TRue dat your never to old to start training there  this guys his 56 and his a yellow belts


----------



## Headhunter (May 26, 2017)

Thing is age is not a factor but the things you develop with age are...for example if as you get older your knees get really screwed up then yeah that could stop you training. My old man was a karate guy for years but he had to stop eventually because his knees got screwed up


----------



## JR 137 (May 26, 2017)

There's no shortage of excuses to not do something.  Pick the most convenient one and be done with it IMO.

Or get out there and do it.  Forget about people telling you you're too anything.
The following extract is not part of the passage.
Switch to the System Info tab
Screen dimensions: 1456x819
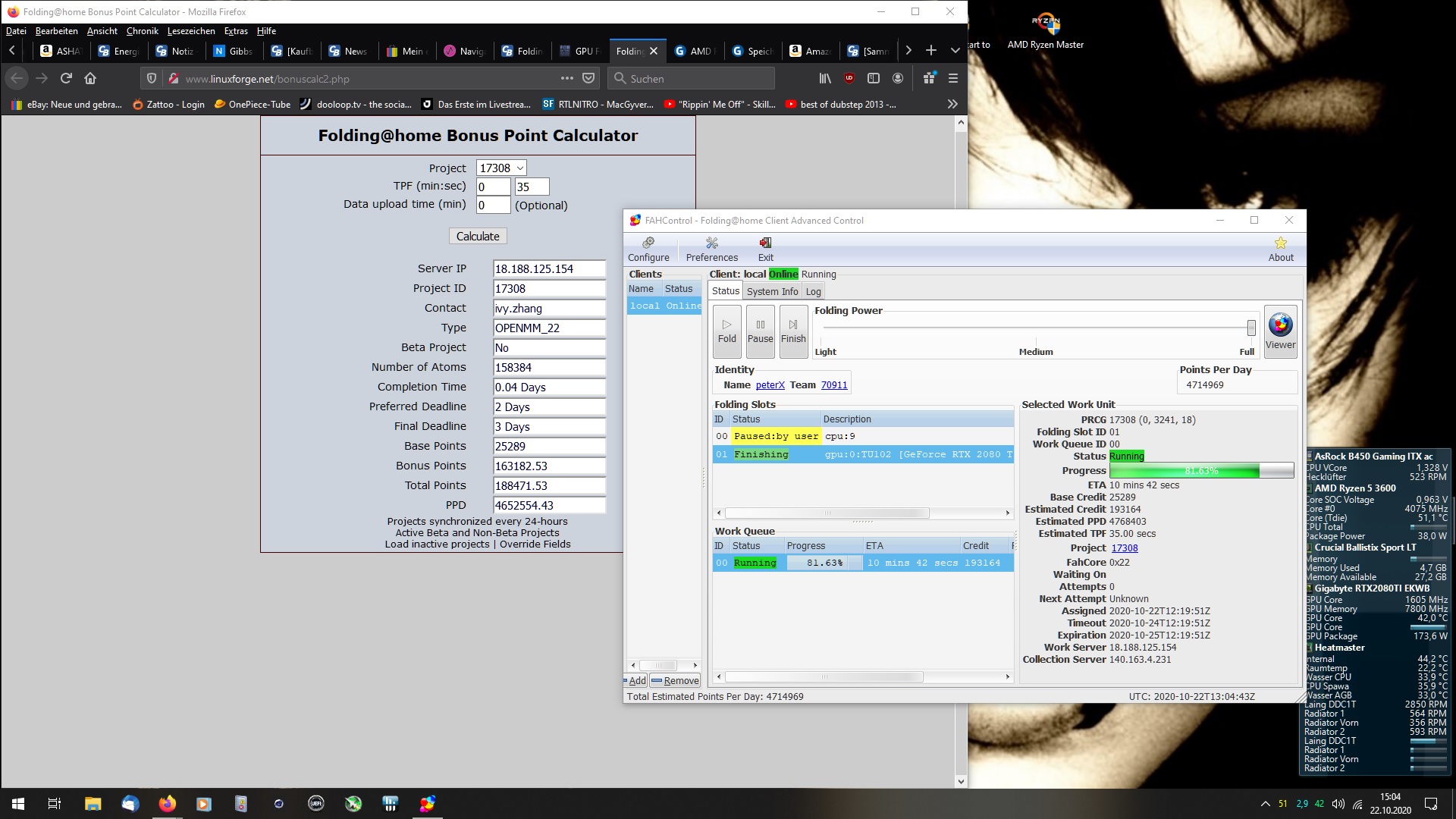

Disclaimer:  Unless of course we're taking about absurd things like trying to be a T Rex, a 6'5 300 lb jockey, a 5'2 110 lb NFL lineman, etc.


----------



## Xue Sheng (May 26, 2017)

JR 137 said:


> There's no shortage of excuses to not do something.  Pick the most convenient one and be done with it IMO.
> 
> Or get out there and do it.  Forget about people telling you you're too anything.
> 
> Disclaimer:  Unless of course we're taking about absurd things like trying to be a T Rex, a 6'5 300 lb jockey, a 5'2 110 lb NFL lineman, etc.



OH MAN!!!!! you mean I CAN'T be a T-Rex that is also a Jockey...... you are the crusher of dreams


----------



## JR 137 (May 26, 2017)

Xue Sheng said:


> OH MAN!!!!! you mean I CAN'T be a T-Rex that is also a Jockey...... you are the crusher of dreams



Sorry.  But I guess someone had to tell you eventually.

I took the T Rex idea from the movie Stepbrothers


----------



## Xue Sheng (May 26, 2017)

JR 137 said:


> Sorry.  But I guess someone had to tell you eventually.
> 
> I took the T Rex idea from the movie Stepbrothers



As a kid, I was not liked by a few teachers who said to the class you can be anything you want to be..... my immediate (and standard) response was...well what if I want to be the Queen of England.....what then.... they really were not prepared for me nor did they much like me 

Ironically, years later, my first wife researched my family and found out through Frederick William I of Prussia I was related to the Queen of England.


----------



## jobo (May 26, 2017)

Xue Sheng said:


> As a kid, I was not liked by a few teachers who said to the class you can be anything you want to be..... my immediate (and standard) response was...well what if I want to be the Queen of England.....what then.... they really were not prepared for me nor did they much like me
> 
> Ironically, years later, my first wife researched my family and found out through Frederick William I of Prussia I was related to the Queen of England.


what a bummer, that like being one number off in the lottery, she gets a 60th of all the land on earth and you got ?


----------



## Buka (May 26, 2017)

You are not too old to train.

However, your twin brother, that could be another story.


----------



## ks - learning to fly (May 27, 2017)




----------



## JR 137 (May 27, 2017)

Xue Sheng said:


> As a kid, I was not liked by a few teachers who said to the class you can be anything you want to be..... my immediate (and standard) response was...well what if I want to be the Queen of England.....what then.... they really were not prepared for me nor did they much like me
> 
> Ironically, years later, my first wife researched my family and found out through Frederick William I of Prussia I was related to the Queen of England.



I was that guy in school too.  Now that I'm a teacher, I love it when it comes back to me.  And my students know it.


----------



## Pepsiman (May 31, 2017)

Xue Sheng said:


> She is in her 80s



Was thinking about another lady, though I don't remember her name. That's still pretty hardcore, though.


----------



## hilly1981 (Jun 25, 2017)

I think keeping active in mind and body for as long as possible is beneficial. In fact I can see myself training more when I retire from work although that's a while away yet (I am now 36).


----------



## jobo (Jun 26, 2017)

hilly1981 said:


> I think keeping active in mind and body for as long as possible is beneficial. In fact I can see myself training more when I retire from work although that's a while away yet (I am now 36).


well it is no doubt, but at 36you have little idea how difficult it may be to do MA training in your retirement years

there are serious difficulties with your hormonal balance to over come, and having the mental state to push yourself is also difficult. That said its a lot easier to maintain fitness in to your twilight years than it is to regain it, if you lose it, but still by no means,easy when your body is in a constant,state of decay


----------